There have been several reports on the use of Minocycline, a common antibiotic used to treat Acne, which might have a beneficial effect in the treatment of certain types of macular degeneration and diabetic macular edema. Please contact the office for a record review to see if you have this type of macular degeneration and if you are a candidate for treatment

ARVO Annual Meeting Abstract | April 2010
Minocycline Protects Retinal Pigment Epithelial Cells From Chronic Oxidative Stress

Abstract
Purpose: Multiple pathologic processes are involved in neovascular age-related macular
degeneration (AMD). Current therapies focus on the control of active neovascularization.
There is increasing interest in incorporating therapies that block other pathophysiologic
processes not directly related to neovascularisation such as inflammation to preserve
long-term vision. Minocycline, a semisynthetic tetracycline has been shown to have
immunomodulatory effects on the infammatory process. Minocycline is proposed as an
anti-inflammatory agent to protect retinal pigment epithelial cells. This study investigated
the effect of Minocycline on oxidative stress-induced RPE cell damage.

Methods:  ARPE-19 cells were maintained in Dulbecco’s modified Eagle medium
supplemented with glutamine, penicillin, streptomycin, amphotericin, and 10% fetal calf
serum. Cells were exposed to hydrogen peroxide as a source of oxidative stress, then
exposed to varying concentrations of Minocycline. Cell counts for viability were performed
after exposure to acute and chronic oxidative stress conditions and Minocycline exposure.

Results:  Comparison of cell count viability data with the Mann Whitney test showed no
difference between acute oxidative stress exposure alone and with Minocycline
(p=0.11)After chronic oxidative stress exposure cell viability counts increased signifcantly
after exposure to Minocycline (p=0.04)

Conclusions: The results suggest minocycline protects retinal pigment epithelial cells
from the effects of chronic oxidative stress in culture and supports the potential role of
Minocycline as an adjuvant treatment for neovascular AMD.

Oral Minocycline for the Treatment of Diabetic Macular Edema (DME): Results of a Phase I/II Clinical Study
Catherine A. Cukras, Philip Petrou, Emily Y. Chew

Division of Epidemiology and Clinical Applications, and the
Unit on Neuron-Glia Interactions in Retinal Disease, National Institutes of Health, Bethesda, Maryland.

Abstract
Purpose.
Inflammation contributes significantly to the pathogenesis of diabetic macular edema (DME).
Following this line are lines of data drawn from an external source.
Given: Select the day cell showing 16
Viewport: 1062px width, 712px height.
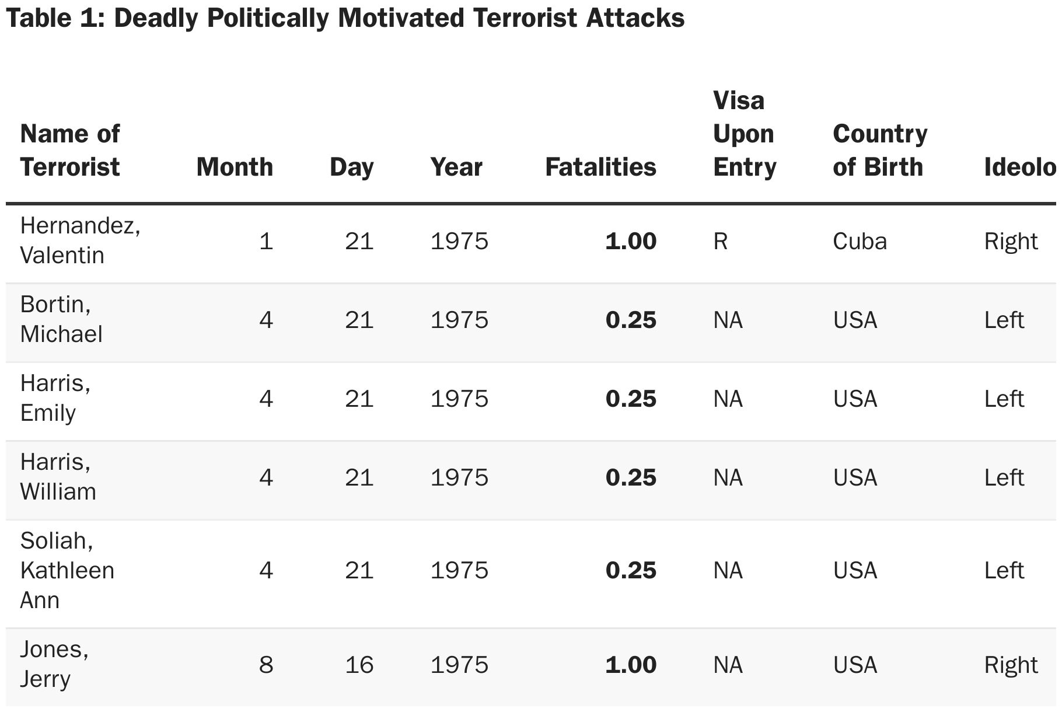Looking at the screenshot, I should pos(359,665).
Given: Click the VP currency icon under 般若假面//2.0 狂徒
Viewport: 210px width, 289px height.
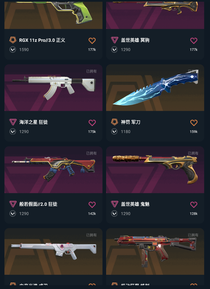Looking at the screenshot, I should coord(13,213).
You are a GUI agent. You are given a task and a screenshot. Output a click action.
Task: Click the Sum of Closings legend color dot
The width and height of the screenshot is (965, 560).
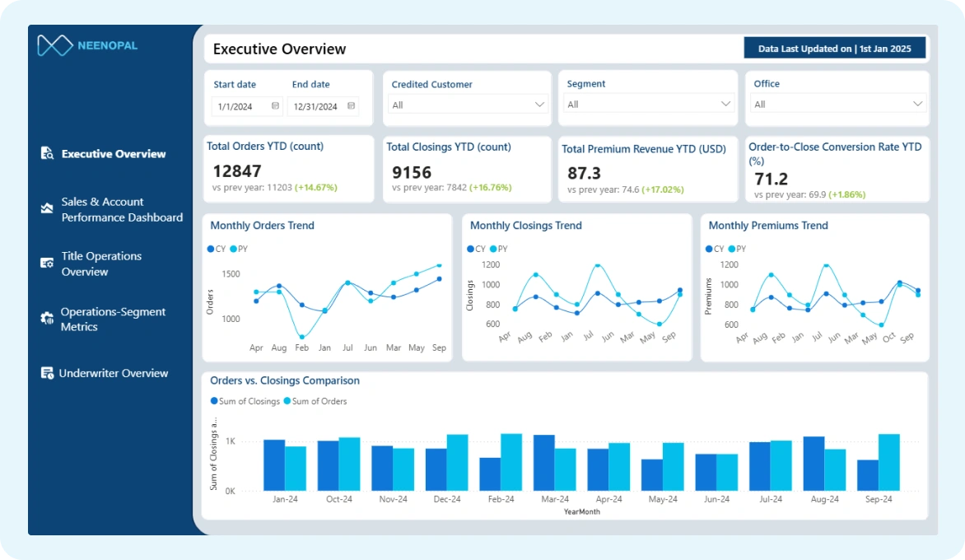tap(214, 400)
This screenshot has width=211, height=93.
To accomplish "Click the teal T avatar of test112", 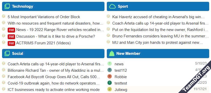I will [x=110, y=70].
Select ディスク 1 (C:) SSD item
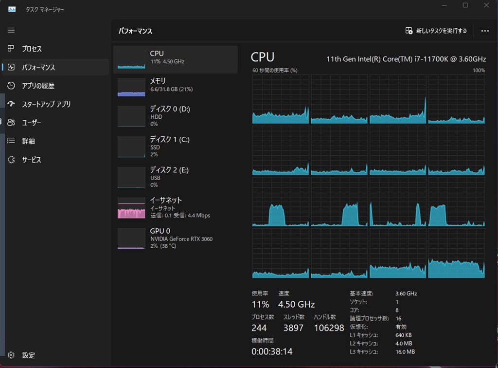This screenshot has height=368, width=498. pos(175,147)
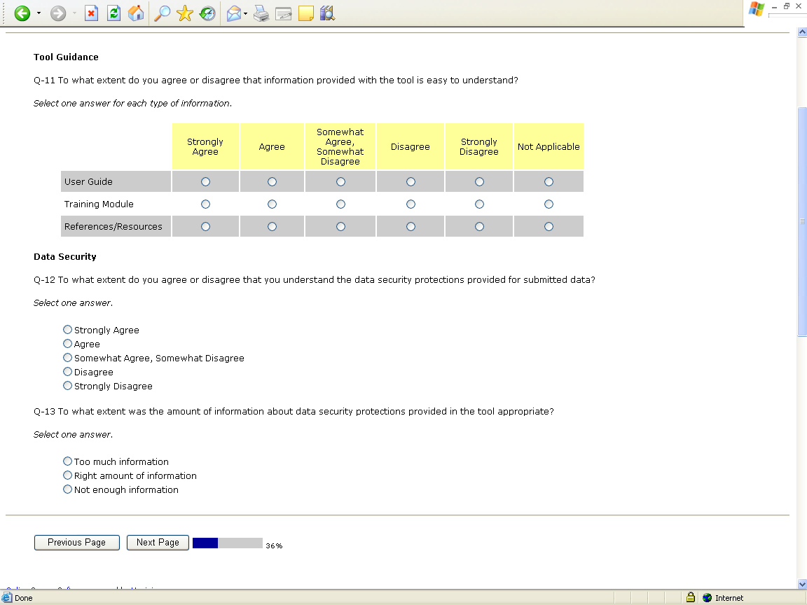Open the browsing History icon

click(207, 13)
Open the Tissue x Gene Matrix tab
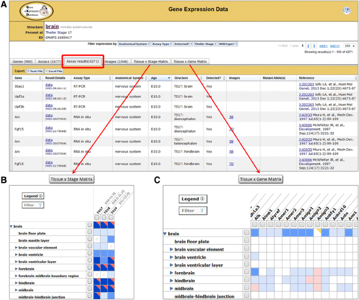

In particular, retinal microglia demonstrate increased activation and aggregation in areas of DME. Study authors investigated the safety and potential efficacy of oral minocycline, a drug capable of inhibiting microglial activation, in the treatment of DME.
Methods.
A single-center, prospective, open-label phase I/II clinical trial enrolled five participants with fovea-involving DME who received oral minocycline 100 mg twice daily for 6 months. Main outcome measurements included best-corrected visual acuity (BCVA), central retinal subfield thickness (CST), and central macular volume using spectral-domain optical coherence tomography (SD-OCT) and late leakage on fluorescein angiography (FA).
Results.
Findings indicated that the study drug was well tolerated and not associated with significant safety issues. In study eyes, mean BCVA improved continuously from baseline at 1, 2, 4, and 6 months by+1.0, +4.0, +4.0, and +5.8 letters, respectively, while mean retinal thickness (CST) on OCT decreased by −2.9%, −5.7%, −13.9, and −8.1% for the same time points. At month 6, the mean area of late leakage on FA decreased by −34.4% in study eyes. Mean changes in contralateral fellow eyes also demonstrated similar trends. Improvements in outcome measures were not correlated with concurrent changes in systemic factors.

Conclusions.
In this pilot proof-of-concept study of DME, minocycline as primary treatment was associated with improved visual function, central macular edema, and vascular leakage, comparing favorably with historical controls from previous studies. Microglial inhibition with oral minocycline may be a promising therapeutic strategy targeting the inflammatory etiology of DME.